(Dataset entries)
┄┄┄┄┄┄

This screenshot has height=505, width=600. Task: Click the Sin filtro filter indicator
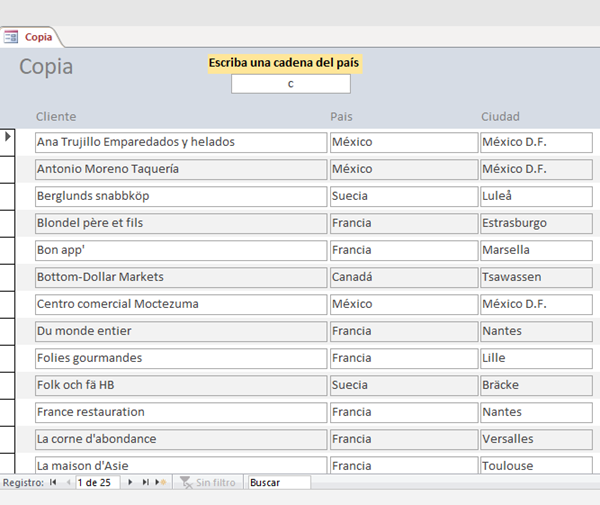[x=208, y=483]
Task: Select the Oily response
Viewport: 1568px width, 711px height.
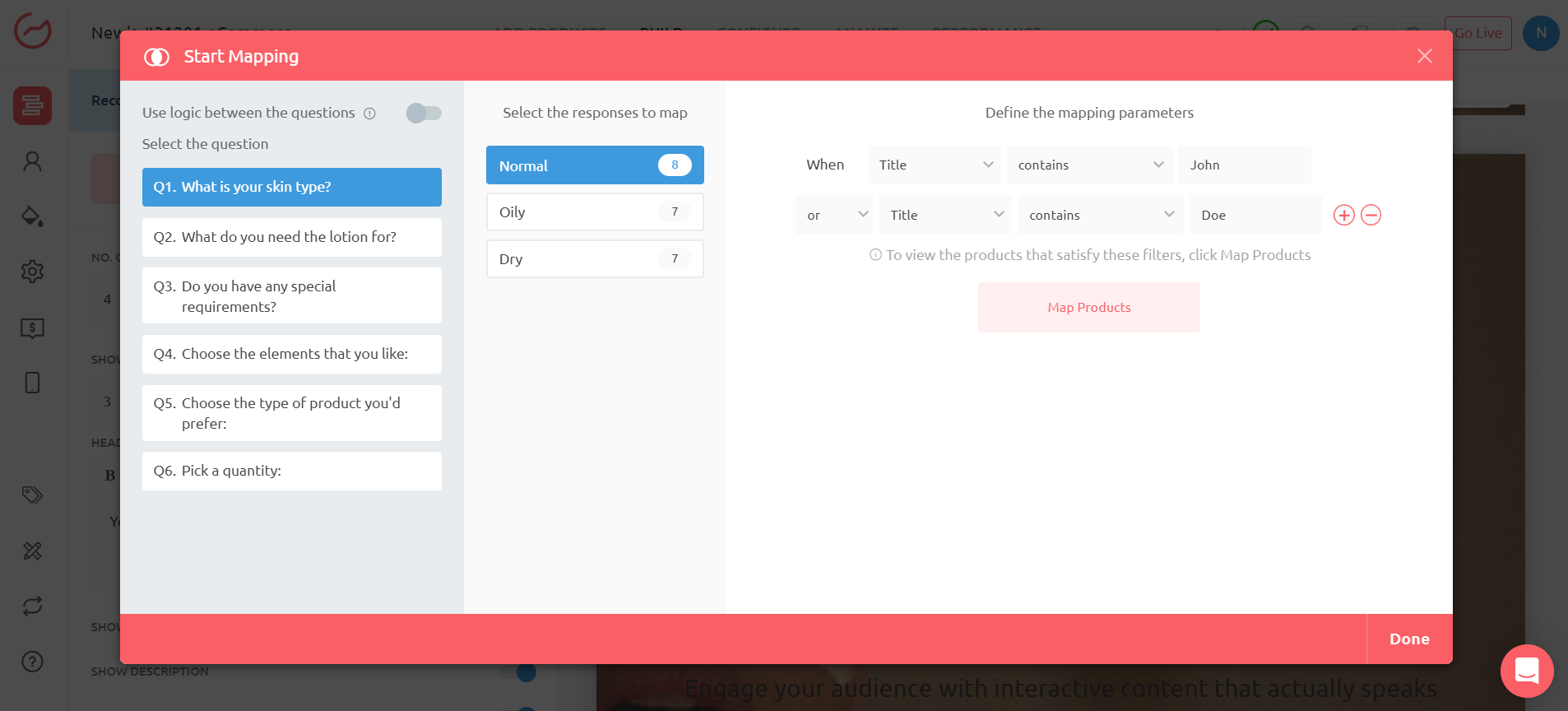Action: click(595, 212)
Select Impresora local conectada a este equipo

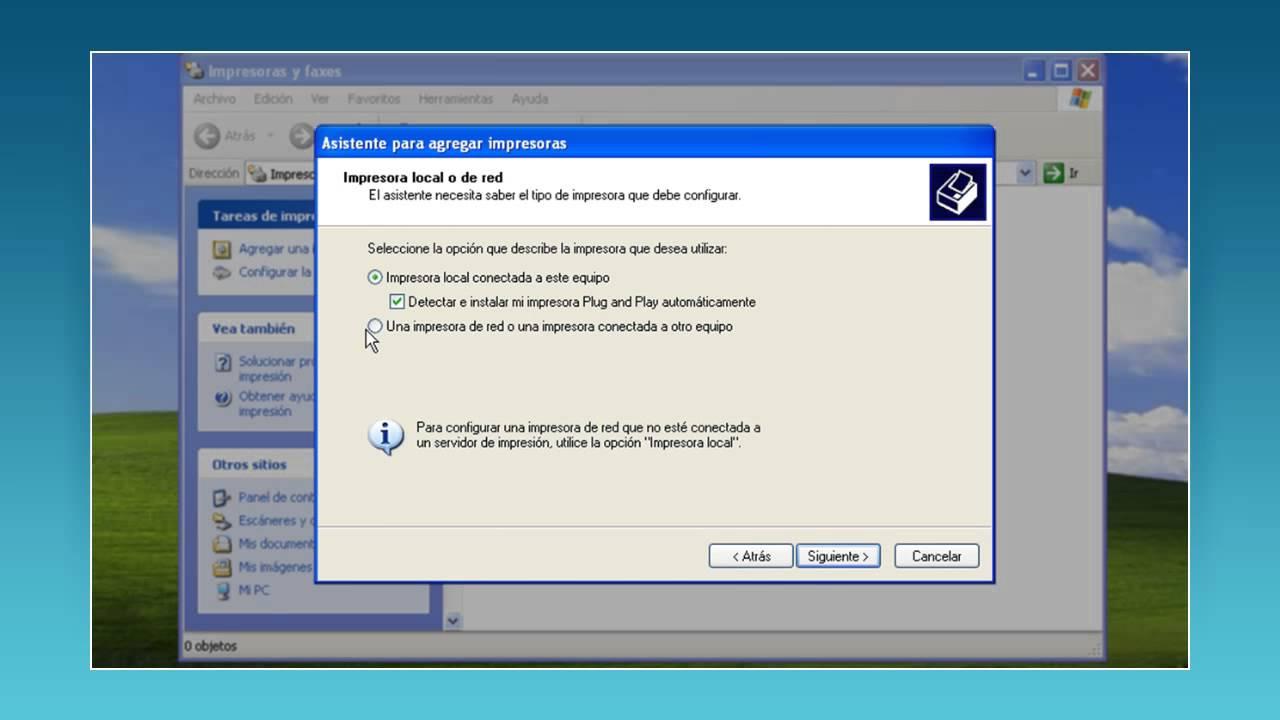coord(375,278)
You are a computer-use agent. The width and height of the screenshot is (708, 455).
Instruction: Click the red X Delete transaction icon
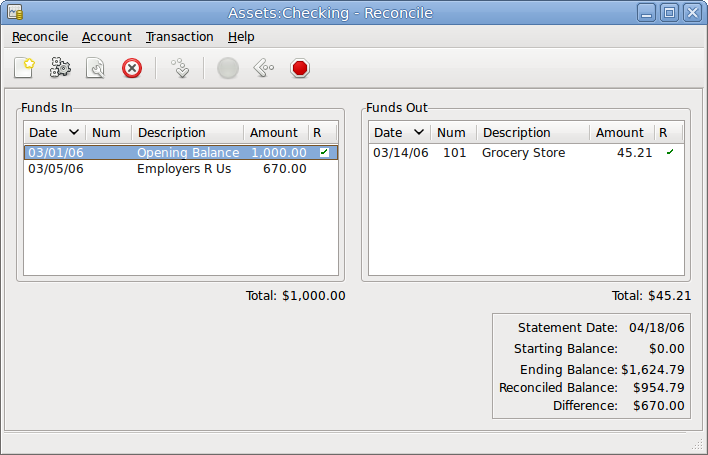click(132, 68)
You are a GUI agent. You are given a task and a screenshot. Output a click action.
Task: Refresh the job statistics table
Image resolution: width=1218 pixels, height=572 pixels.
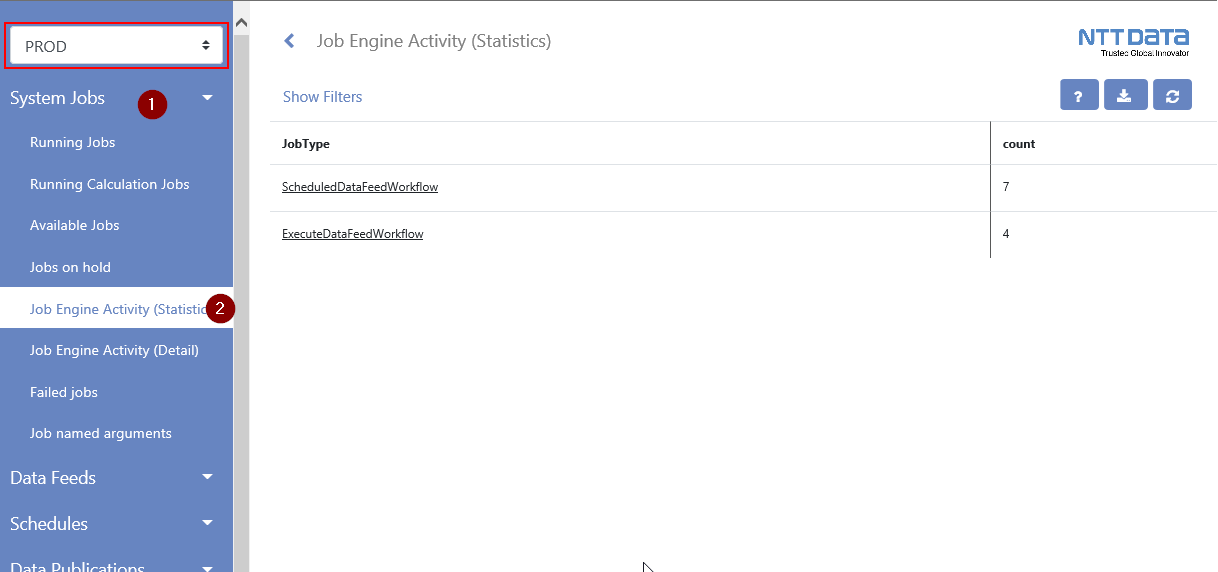[x=1172, y=96]
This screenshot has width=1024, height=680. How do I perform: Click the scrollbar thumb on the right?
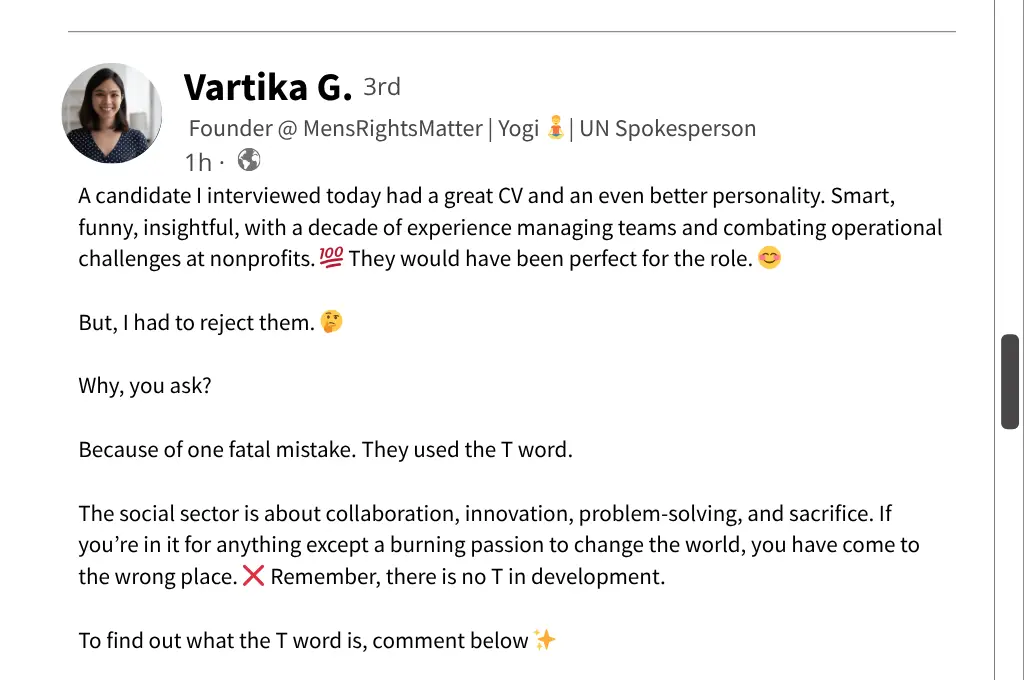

┄┄┄┄┄┄

■ Try it: The lines of the records that contain the string "agent" should be located and copied.

■ Solution to this task:
You are a computer-use agent. The width and height of the screenshot is (708, 455).
You are a GUI agent. You are given a task and a screenshot. Output a click action.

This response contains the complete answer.